India is home to one of the world’s fastest-growing fintech ecosystems, projected to reach $421 billion by 2029. As the third-largest fintech hub globally, it processes billions of real-time transactions and over 17,000 crore UPI payments annually, fundamentally reshaping how consumers and small businesses move money.
But inside Indian enterprises, the picture looks very different.
More than 63 lakh MSMEs were registered on the Udyam portal as of March 2025, yet many businesses continue to track cash flows on spreadsheets and manage payment approvals through email chains, phone calls, and informal communication channels.
Despite rapid progress in digital payments, core treasury operations remain largely manual.
This is not simply a matter of slow technology adoption. It reflects a structural mismatch. While fintech has transformed how money moves, treasury operations are still heavily influenced by cost constraints, familiar workflows, and a strong preference for direct control.
The Spreadsheet Default
Spreadsheets remain the most widely used financial tool across Indian businesses. Finance professionals learn Excel early in their careers, and that familiarity creates institutional inertia that is difficult to overcome.
The appeal is obvious: no implementation costs, no vendor onboarding, no dedicated IT resources, and no training requirements. Teams can build forecasting models, reconciliation trackers, and cash-flow reports within hours.

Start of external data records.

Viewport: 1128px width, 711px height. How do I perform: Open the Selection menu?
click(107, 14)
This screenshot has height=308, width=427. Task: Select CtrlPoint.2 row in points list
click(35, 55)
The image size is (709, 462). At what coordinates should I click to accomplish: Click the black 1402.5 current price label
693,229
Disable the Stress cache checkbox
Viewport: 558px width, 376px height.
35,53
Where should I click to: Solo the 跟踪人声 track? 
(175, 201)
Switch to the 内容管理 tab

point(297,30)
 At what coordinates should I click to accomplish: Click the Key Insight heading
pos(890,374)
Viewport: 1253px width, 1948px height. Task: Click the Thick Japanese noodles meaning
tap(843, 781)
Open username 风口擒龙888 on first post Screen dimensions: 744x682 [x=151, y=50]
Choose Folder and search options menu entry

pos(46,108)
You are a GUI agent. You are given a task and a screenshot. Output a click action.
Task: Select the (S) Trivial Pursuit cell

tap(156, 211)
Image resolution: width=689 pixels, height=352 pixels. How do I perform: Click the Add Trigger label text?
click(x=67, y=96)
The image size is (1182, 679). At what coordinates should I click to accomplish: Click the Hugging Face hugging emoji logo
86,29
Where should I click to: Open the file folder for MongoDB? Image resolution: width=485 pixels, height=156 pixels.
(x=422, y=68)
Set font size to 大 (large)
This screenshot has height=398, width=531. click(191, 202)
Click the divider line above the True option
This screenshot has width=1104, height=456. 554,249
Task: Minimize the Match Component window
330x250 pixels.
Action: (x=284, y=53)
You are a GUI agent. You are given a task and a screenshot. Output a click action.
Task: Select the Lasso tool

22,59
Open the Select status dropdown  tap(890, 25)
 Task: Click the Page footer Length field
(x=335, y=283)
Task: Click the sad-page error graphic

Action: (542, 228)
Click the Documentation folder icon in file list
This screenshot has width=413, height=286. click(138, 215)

However, flexibility comes with hidden risks. Studies spanning decades have shown that the vast majority of business spreadsheets contain errors, many of which can materially affect financial decisions. In treasury operations, where liquidity planning and payment execution depend on accuracy, these risks become operational concerns rather than theoretical ones.
When Informal Communication Becomes Treasury Infrastructure
Across many Indian businesses, financial decisions often move through informal communication channels rather than structured treasury systems.
Payment approvals, fund-transfer confirmations, and cash-position updates frequently rely on messaging tools, emails, and direct communication because they offer speed and convenience. Decisions can be made quickly without navigating multiple systems or approval of workflows.
The challenge is that these communication channels were never designed to serve as treasury infrastructure.
They typically lack:
- Structured approval workflows
- Audit trails
- Compliance controls
- Governance mechanisms
- Centralized visibility
As transaction volumes increase and businesses scale, these gaps become increasingly difficult to manage.
How Fintech Changed Behavior Outside Finance Teams
The shift toward instant financial experiences began outside finance departments. Consumers became accustomed to UPI, QR-code payments, and real-time transfers. Activities that once required planning now happen in seconds.
Workplace expectations evolved in the same way. Teams expect immediate responses, real-time collaboration, and faster decision-making regardless of location.
Yet treasury processes inside many businesses still depend on spreadsheets, manual reconciliations, and fragmented approval workflows. While money movement has become digital and instant, internal financial operations are still catching up.
The Cost and Complexity Barrier
For many MSMEs, treasury modernization remains difficult to justify on economic grounds. Enterprise treasury management platforms often require licensing fees, banking integrations, implementation resources, and ongoing maintenance costs. For businesses operating under working-capital constraints, such investments can appear secondary to immediate growth priorities.
India’s fragmented banking ecosystem adds further complexity. Many organizations maintain relationships across multiple banks, each with their own portals, reporting formats, and operational processes. Consolidating this information into a unified treasury platform requires both investment and expertise.
As a result, spreadsheets continue to serve as practical workarounds.
The Control Paradox
One of the most underestimated barriers to treasury transformation is the perception of control. Finance leaders often trust spreadsheets because every formula, assumption, and calculation remains visible. Automated platforms, despite offering stronger controls, can feel less transparent.
This creates a paradox: organizations continue relying on familiar tools despite recognizing the risks those tools introduce. Technology alone cannot solve this challenge. Treasury modernization also requires organizations to rethink governance, accountability, and financial decision-making processes.
A Market Beginning to Move
The landscape is gradually changing. Large enterprises and multinational corporations operating in India are increasingly adopting structured treasury platforms to meet compliance, reporting, and governance requirements.
At the same time, fintech providers are building lighter and more affordable treasury solutions specifically designed for mid-market businesses. These solutions aim to preserve the flexibility of finance teams‘ value while introducing controls, visibility, and auditability that manual processes cannot provide.
The future is unlikely to involve abandoning existing tools entirely.
Instead, treasury operations will increasingly follow a hybrid model where spreadsheets remain useful for analysis. Communication platforms support collaboration, and dedicated treasury systems manage approvals, reconciliation, compliance, and governance.The businesses best positioned for growth will be those that establish these controls before operational complexity forces the issue.
Because India’s next fintech transformation may not be about making payments faster. It may be about bringing the same level of efficiency, visibility, and control to the finance departments that manage them.